The answer must be the number of lines in the listing below that contain "toolbar", and nothing else.

Input
+ + + + +

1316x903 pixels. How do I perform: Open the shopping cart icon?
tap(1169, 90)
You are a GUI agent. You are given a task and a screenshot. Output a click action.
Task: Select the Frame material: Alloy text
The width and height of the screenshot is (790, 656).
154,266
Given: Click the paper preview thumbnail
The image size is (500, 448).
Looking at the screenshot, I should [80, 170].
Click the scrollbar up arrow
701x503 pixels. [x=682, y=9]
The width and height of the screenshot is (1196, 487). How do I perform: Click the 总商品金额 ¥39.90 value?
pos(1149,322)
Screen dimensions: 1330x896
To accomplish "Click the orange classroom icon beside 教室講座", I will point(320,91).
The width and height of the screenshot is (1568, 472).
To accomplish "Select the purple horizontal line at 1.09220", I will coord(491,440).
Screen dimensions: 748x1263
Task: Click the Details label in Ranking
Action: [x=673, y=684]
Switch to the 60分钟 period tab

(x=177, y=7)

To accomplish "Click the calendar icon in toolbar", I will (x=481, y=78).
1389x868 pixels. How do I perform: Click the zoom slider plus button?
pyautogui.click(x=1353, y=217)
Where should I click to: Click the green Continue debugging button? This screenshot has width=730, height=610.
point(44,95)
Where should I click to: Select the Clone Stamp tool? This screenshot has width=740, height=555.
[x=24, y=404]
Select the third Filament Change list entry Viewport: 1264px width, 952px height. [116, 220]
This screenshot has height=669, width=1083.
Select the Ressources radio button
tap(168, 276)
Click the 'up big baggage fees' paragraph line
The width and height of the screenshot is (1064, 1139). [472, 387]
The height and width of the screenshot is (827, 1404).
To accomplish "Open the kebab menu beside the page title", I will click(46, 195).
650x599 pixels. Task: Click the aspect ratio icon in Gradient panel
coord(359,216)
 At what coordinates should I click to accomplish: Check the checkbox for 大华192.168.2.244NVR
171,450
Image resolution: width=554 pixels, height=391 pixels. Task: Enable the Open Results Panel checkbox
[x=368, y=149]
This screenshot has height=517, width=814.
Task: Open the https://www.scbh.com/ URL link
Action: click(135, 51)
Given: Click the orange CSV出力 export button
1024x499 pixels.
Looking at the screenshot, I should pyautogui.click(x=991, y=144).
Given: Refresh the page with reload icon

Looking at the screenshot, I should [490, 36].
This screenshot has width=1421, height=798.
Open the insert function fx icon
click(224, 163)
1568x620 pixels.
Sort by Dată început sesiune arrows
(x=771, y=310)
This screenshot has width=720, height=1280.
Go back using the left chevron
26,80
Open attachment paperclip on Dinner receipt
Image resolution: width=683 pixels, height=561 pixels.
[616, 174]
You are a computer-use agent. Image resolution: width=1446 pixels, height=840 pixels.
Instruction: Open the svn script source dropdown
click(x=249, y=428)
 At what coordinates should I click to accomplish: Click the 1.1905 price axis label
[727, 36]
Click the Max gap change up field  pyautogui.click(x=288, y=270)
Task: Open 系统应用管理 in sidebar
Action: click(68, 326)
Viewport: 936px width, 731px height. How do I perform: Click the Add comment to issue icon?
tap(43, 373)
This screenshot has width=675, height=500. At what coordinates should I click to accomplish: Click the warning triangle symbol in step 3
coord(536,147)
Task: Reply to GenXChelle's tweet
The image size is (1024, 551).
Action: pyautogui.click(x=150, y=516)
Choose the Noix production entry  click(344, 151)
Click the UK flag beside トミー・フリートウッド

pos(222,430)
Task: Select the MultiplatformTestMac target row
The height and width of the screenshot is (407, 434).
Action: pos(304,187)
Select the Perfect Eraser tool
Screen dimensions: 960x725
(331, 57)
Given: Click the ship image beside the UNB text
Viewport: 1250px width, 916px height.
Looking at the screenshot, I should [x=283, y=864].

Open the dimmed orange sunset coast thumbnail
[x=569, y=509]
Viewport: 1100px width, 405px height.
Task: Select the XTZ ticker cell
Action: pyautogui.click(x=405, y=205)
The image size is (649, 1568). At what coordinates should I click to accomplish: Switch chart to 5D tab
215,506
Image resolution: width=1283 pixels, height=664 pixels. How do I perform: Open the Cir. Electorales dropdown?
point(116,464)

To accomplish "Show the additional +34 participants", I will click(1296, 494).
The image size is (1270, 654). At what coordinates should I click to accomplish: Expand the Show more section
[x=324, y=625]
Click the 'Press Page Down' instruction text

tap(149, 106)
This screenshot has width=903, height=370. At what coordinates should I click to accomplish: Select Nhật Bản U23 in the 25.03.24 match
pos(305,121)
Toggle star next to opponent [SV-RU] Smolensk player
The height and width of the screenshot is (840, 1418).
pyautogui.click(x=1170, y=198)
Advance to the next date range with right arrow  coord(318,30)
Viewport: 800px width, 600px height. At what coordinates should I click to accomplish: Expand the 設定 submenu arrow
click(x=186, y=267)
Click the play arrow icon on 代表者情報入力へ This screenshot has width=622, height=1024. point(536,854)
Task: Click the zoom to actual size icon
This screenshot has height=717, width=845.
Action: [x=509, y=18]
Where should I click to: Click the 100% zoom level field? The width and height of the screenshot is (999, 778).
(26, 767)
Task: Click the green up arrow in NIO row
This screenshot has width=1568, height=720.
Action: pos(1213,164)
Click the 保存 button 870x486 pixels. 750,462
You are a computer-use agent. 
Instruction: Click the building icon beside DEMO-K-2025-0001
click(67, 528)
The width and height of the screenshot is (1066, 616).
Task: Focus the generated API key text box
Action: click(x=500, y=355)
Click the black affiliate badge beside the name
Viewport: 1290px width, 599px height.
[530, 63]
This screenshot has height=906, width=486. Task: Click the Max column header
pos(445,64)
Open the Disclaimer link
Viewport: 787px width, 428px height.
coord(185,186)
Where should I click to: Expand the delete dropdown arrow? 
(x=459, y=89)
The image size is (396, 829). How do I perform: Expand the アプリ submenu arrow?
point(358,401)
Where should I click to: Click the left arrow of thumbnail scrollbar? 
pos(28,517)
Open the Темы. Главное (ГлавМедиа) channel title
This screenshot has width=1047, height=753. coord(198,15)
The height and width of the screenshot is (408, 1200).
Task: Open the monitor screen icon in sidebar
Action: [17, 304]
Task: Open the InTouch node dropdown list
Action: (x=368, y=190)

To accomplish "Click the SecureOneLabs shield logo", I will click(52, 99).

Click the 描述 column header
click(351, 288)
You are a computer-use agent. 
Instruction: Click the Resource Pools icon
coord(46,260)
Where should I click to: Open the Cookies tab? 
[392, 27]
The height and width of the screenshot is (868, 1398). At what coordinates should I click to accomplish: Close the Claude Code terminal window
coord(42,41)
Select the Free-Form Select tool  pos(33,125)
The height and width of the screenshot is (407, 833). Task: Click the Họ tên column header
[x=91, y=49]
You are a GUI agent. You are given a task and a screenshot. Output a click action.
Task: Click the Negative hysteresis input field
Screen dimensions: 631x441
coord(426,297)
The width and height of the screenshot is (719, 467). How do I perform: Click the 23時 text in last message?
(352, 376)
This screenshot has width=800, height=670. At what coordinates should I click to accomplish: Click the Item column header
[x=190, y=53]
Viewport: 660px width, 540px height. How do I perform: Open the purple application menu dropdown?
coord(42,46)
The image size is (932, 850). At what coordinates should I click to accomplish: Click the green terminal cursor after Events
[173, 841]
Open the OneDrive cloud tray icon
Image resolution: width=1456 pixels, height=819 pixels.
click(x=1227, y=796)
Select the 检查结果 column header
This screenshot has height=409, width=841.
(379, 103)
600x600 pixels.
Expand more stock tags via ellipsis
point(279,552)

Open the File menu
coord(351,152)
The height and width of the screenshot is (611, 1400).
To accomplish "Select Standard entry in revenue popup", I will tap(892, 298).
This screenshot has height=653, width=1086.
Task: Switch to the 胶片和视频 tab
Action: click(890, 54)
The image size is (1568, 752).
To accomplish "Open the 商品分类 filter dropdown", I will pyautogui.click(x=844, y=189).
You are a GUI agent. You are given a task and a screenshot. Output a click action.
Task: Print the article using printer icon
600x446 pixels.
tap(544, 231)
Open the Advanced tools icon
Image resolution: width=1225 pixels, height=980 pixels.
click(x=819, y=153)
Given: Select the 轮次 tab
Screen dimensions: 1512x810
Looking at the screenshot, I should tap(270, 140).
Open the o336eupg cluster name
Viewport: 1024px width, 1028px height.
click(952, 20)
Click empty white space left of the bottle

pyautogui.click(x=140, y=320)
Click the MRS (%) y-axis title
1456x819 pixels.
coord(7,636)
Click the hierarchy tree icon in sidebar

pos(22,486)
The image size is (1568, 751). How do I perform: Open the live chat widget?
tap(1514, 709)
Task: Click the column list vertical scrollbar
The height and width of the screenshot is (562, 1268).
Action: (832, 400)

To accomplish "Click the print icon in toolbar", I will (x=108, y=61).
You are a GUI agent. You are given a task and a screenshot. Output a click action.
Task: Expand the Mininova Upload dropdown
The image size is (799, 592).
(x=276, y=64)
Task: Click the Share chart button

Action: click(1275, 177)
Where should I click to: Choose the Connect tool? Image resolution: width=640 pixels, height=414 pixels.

+ + + + +

Exercise response
2